**Exercise details**
Word for word, restate the entries below and exclude every image.

**Input records**
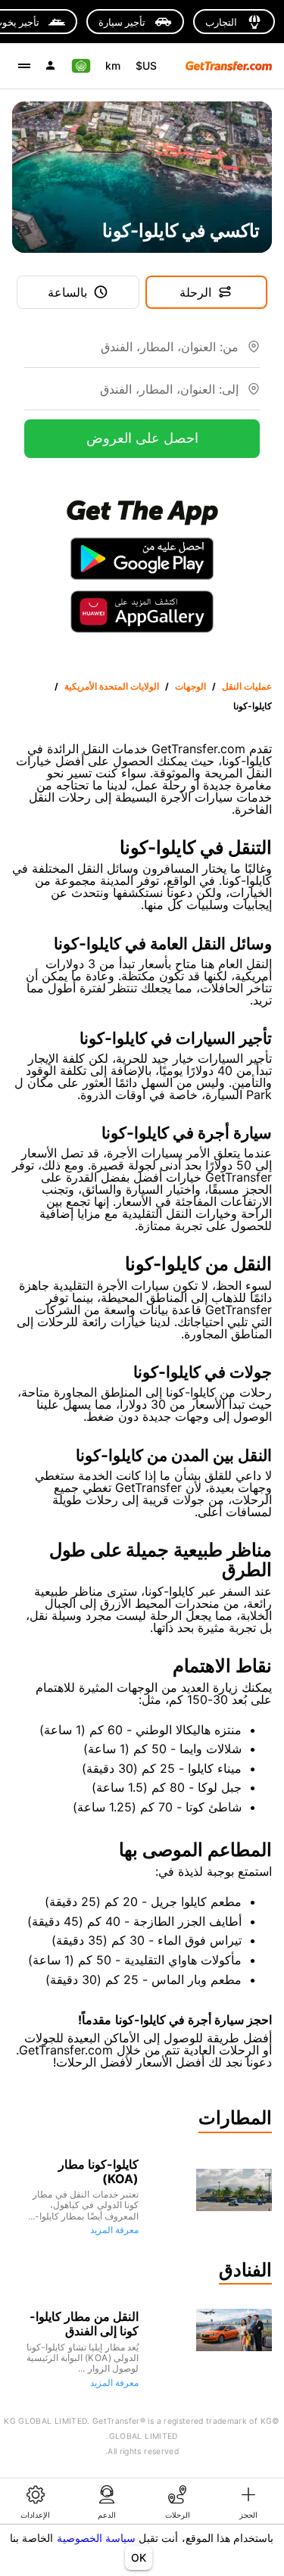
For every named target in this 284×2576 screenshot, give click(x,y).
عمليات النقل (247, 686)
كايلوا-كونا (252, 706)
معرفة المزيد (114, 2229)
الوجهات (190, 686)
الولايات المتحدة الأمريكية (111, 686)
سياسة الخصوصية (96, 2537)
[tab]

**Output**
For every named target in this 284×2576 screenshot, give click(x,y).
عمليات النقل (247, 686)
كايلوا-كونا (252, 706)
معرفة المزيد (114, 2229)
الوجهات (190, 686)
الولايات المتحدة الأمريكية (111, 686)
سياسة الخصوصية (96, 2537)
[tab]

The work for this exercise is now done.